- Nabaclis Location within Guyana
- Coordinates: 6°45′07″N 57°58′41″W﻿ / ﻿6.75187°N 57.978158°W
- Country: Guyana
- Region: Demerara-Mahaica

Population (2012)
- • Total: 1,527
- Time zone: UTC−04:00

= Nabaclis =

Village in Demerara-Mahaica, Guyana

Nabaclis also Nabacalis is a community on the East Coast of Demerara, in the Demerara-Mahaica region. It is in low-lying country by the coast, which is subject to flooding in the rainy season.

The local tradition for the name of the village claims that residents opposed the list of potential names to honor colonial-era leaders.
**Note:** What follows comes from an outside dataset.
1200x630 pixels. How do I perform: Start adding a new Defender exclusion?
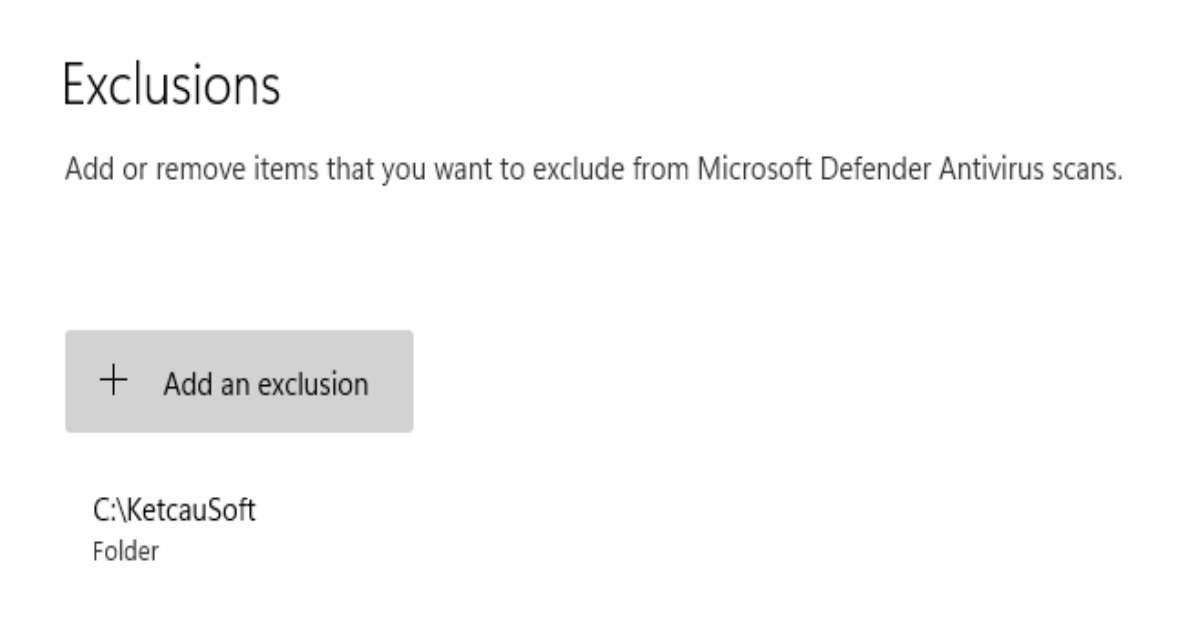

In distaste, residents choose to encourage each other to “nah back d list".

The main economic activities of the village are small businesses and farming, and many households rely on remittances.

The community is served by the Dr. CC Nicholson Hospital, but as of 2012 it was not staffed with doctors around the clock.
The hospital was established as a medical center in 1994 with funds from the London-based Cyril Charles Nicholson Foundation, and the government began to upgrade it in 2003 to give residents of Nabaclis and nearby communities an alternative to going into Georgetown for treatment.

The artist Emerson Samuels was born and brought up here, studying at the Golden Grove Methodist School. Also born here are conductor Rudolph Dunbar and Robert Gibson, the grandson of J.C. Gibson.